Microsoft Security Bulletin Summary for January 2014
This is a follow up on Microsoft’s earlier announcement regarding a security threat for Microsoft Dynamics.
The update is available for the following versions:
- Dynamics AX 4.0
- Dynamics AX2009
- Dynamics AX2012
- Dynamics AX2012-R2
The update is a kernel update, which requires a restart of AX after the installation.
The security bulletin with the links to the correct download can be found here http://technet.microsoft.com/en-us/security/bulletin/ms14-004
Microsoft issued a Security Bulletin Summary which affects: Microsoft Office, Windows and Microsoft Dynamics AX. All have been marked as Important, which is one level below critical.

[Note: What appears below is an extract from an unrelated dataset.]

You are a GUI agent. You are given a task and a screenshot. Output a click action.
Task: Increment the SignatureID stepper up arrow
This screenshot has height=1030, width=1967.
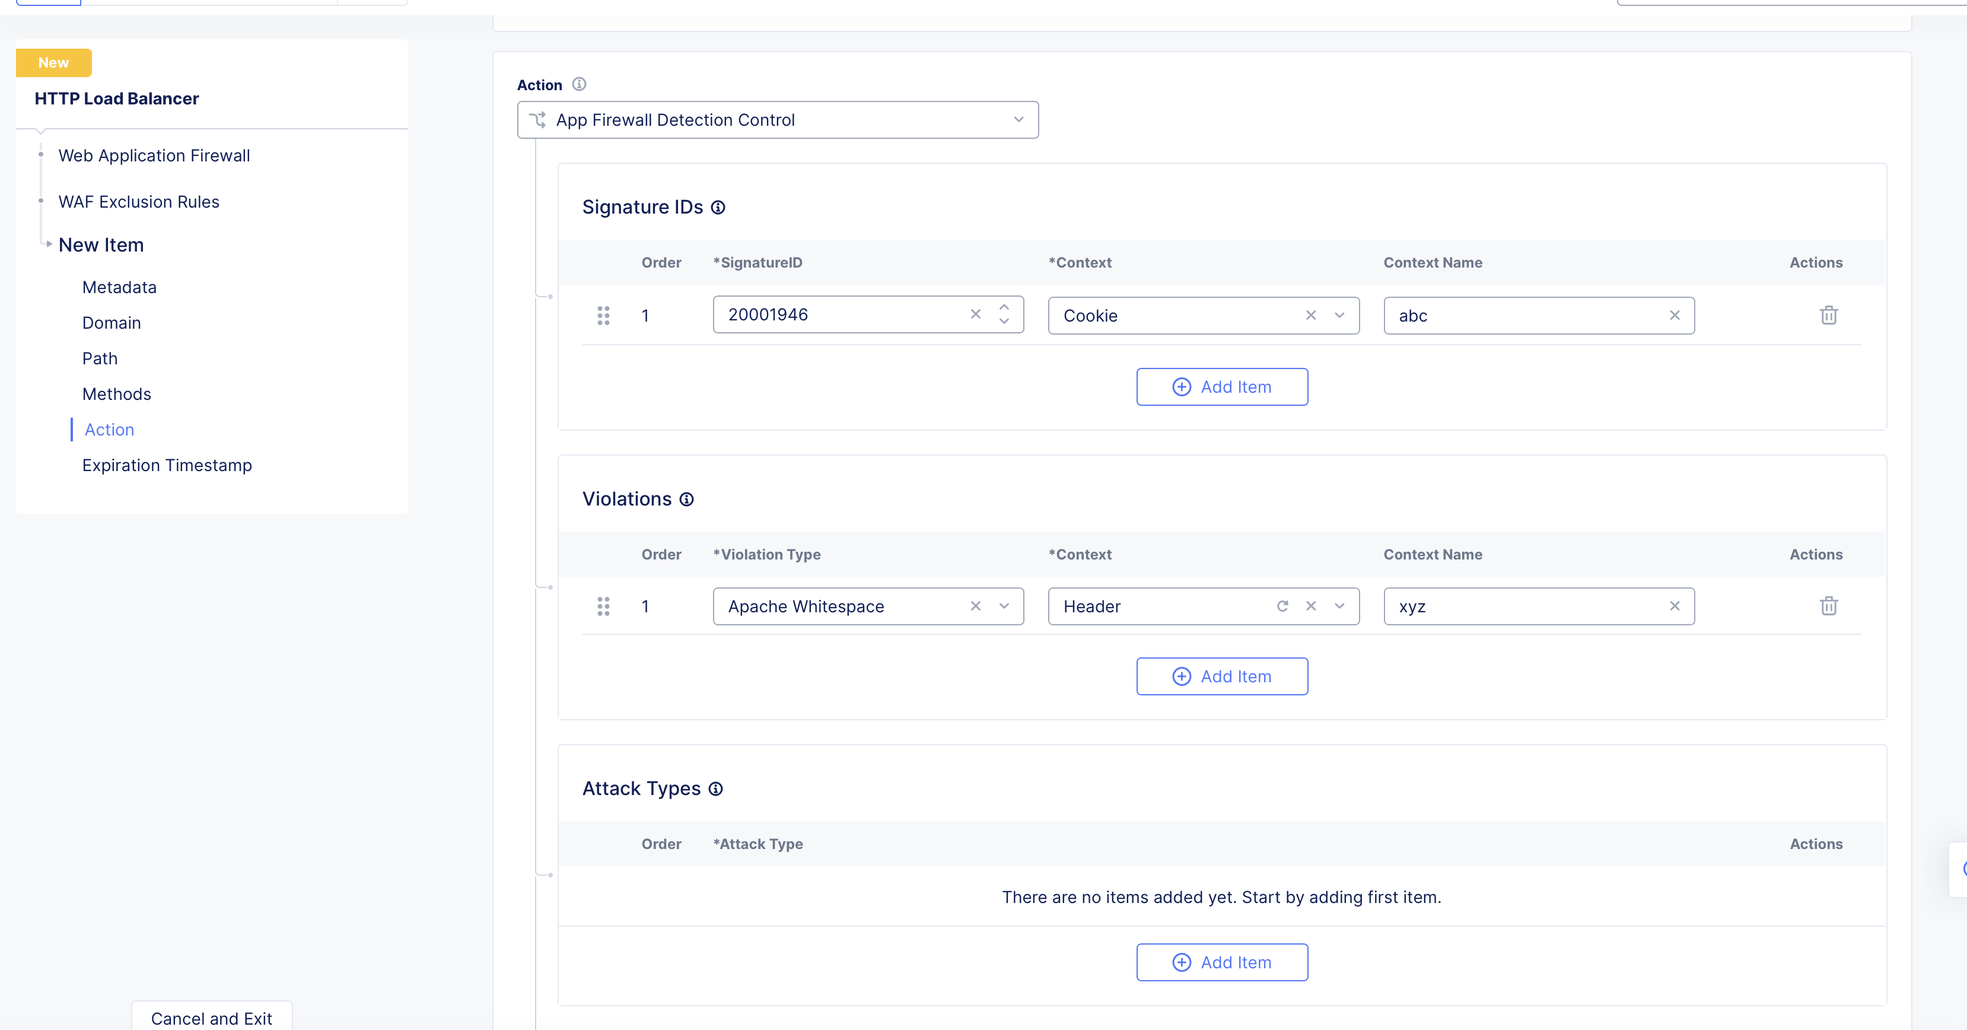(x=1003, y=307)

A webcast will be hosted tomorrow January 15th, at 11:00 AM PST, and we encourage all our customers to attend this event to learn more about the vulnerabilities of their AX environments. A description of the security issue is below:
Vulnerability in Microsoft Dynamics AX Could Allow Denial of Service (2880826)
This security update resolves one privately reported vulnerability in Microsoft Dynamics AX. The vulnerability could allow denial of service if an authenticated attacker submits specially crafted data to an affected Microsoft Dynamics AX Application Object Server (AOS) instance. An attacker who successfully exploited this vulnerability could cause the target AOS instance to stop responding to client requests.
Please register for the webcast here: https://msevents.microsoft.com/CUI/EventDetail.aspx?EventID=1032572876&Culture=en-US
Please also have your IT Team pay attention to the other security threats in this security bulletin.